BOLA itu ada di Prabowo sekarang. Tidak di PDIP. Tidak di Gerindra. Tidak juga di lapangan futsal. Ini bola ekonomi. Begitu panas sampai siapa pun yang memegangnya bisa terbakar kritik. Tapi, tenang, katanya Presiden Prabowo adalah pendengar yang baik. Dia mendengarkan rakyat, katanya. Mendengarkan, menyimak, lalu… ya entah.
Ahmad Muzani, sang juru bicara resmi, memastikan. “Pak Prabowo mendengarkan keberatan rakyat,” ujarnya, seperti seorang teman yang bilang, “Gua denger kok, cuma nggak janji ya.” Masuk telinga kiri, keluar entah dari mana.
Lalu muncullah nostalgia 2021. Masa-masa pandemi, kata Muzani, pemerintah dan DPR bersama-sama bikin undang-undang soal kenaikan PPN. Semacam momen galau bersama. “Dulu kan kondisinya Covid-19, negara bokek,” katanya, seakan bokek adalah alibi nasional yang pantas diabadikan dalam prasasti sejarah.
Kini, PPN 12 persen di depan mata. Sudah sempat disepakati, tapi tiba-tiba semua “kecewa.” PDIP protes. Gerindra ikut bingung. Partai-partai lain ikut-ikutan bertanya. Dan rakyat? Jangan tanya. Rakyat sudah lelah terkejut dengan aturan dadakan. Mungkin satu-satunya yang tidak bingung adalah dompet digital, karena mereka siap jadi sasaran tambahan pajak.

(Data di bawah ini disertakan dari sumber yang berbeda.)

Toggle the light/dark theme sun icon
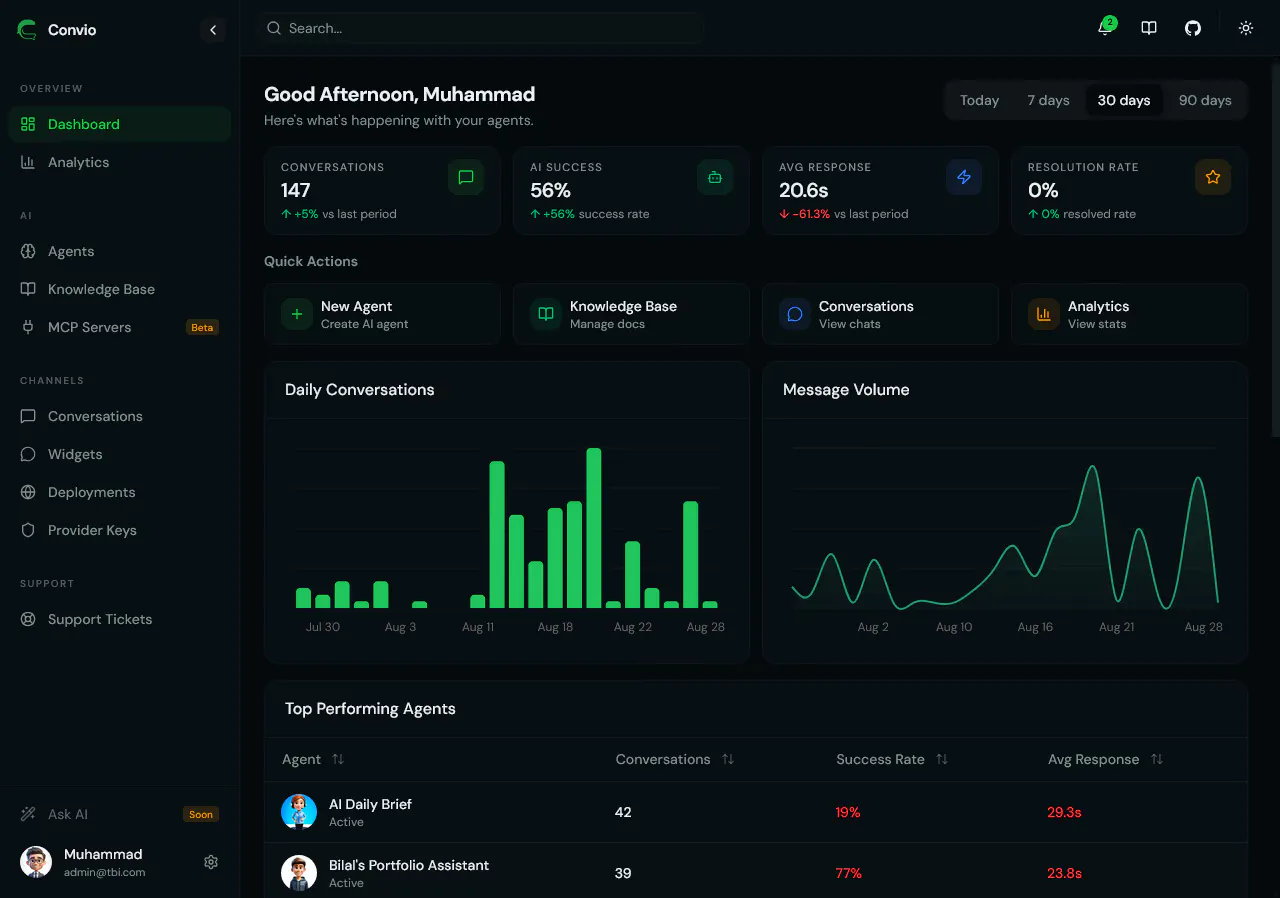The height and width of the screenshot is (898, 1280). (x=1246, y=28)
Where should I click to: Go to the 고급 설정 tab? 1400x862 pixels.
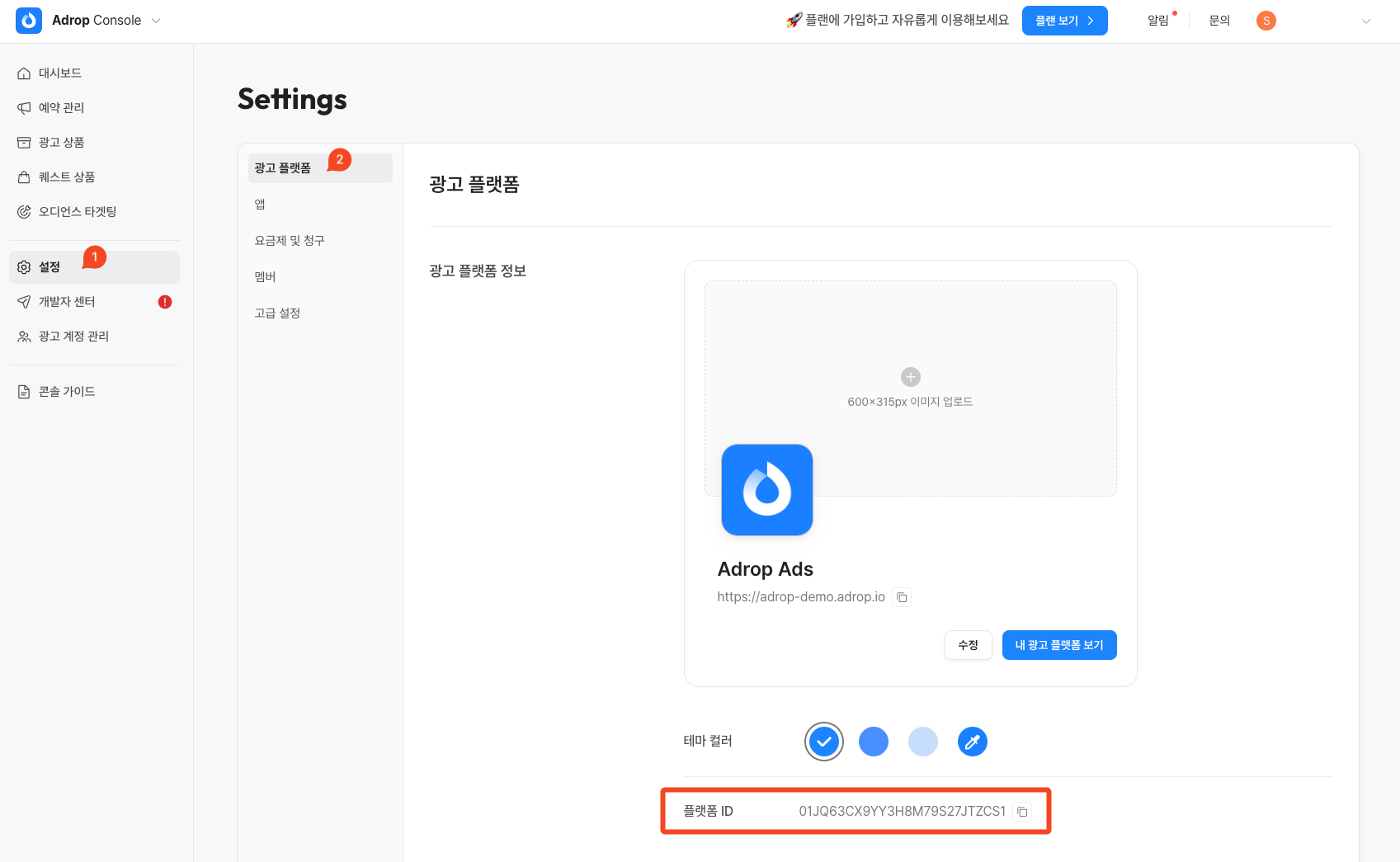coord(277,313)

Tapi jangan salah. Demokrasi, kata Muzani, wajar seperti ini. “Semua proses kritik ini sehat,” katanya, sambil lupa bahwa kesehatan ekonomi rakyat mungkin tidak sejalan dengan ‘kesehatan demokrasi’.
Kita tunggu saja. Pak Prabowo, katanya, bakal umumkan keputusan besar. Apakah pajak 12 persen naik? Atau malah turun? Atau stagnan seperti tarif ojek online di jam macet?
Sampai saat itu tiba, kita hanya bisa berharap. Berharap bahwa mendengarkan itu tidak berakhir jadi hobi tanpa aksi.
Jangan lupa, bola panas ini akan terus dilempar. Kalau bukan ke rakyat, mungkin ke partai lain. Kalau bukan ke partai lain, ya ke “situasi Covid-19 tahun 2021.”
Bola di tangan Presiden Prabowo. Tapi mungkin, rakyat adalah gawangnya. Kita semua tahu, siapa yang biasanya kebobolan.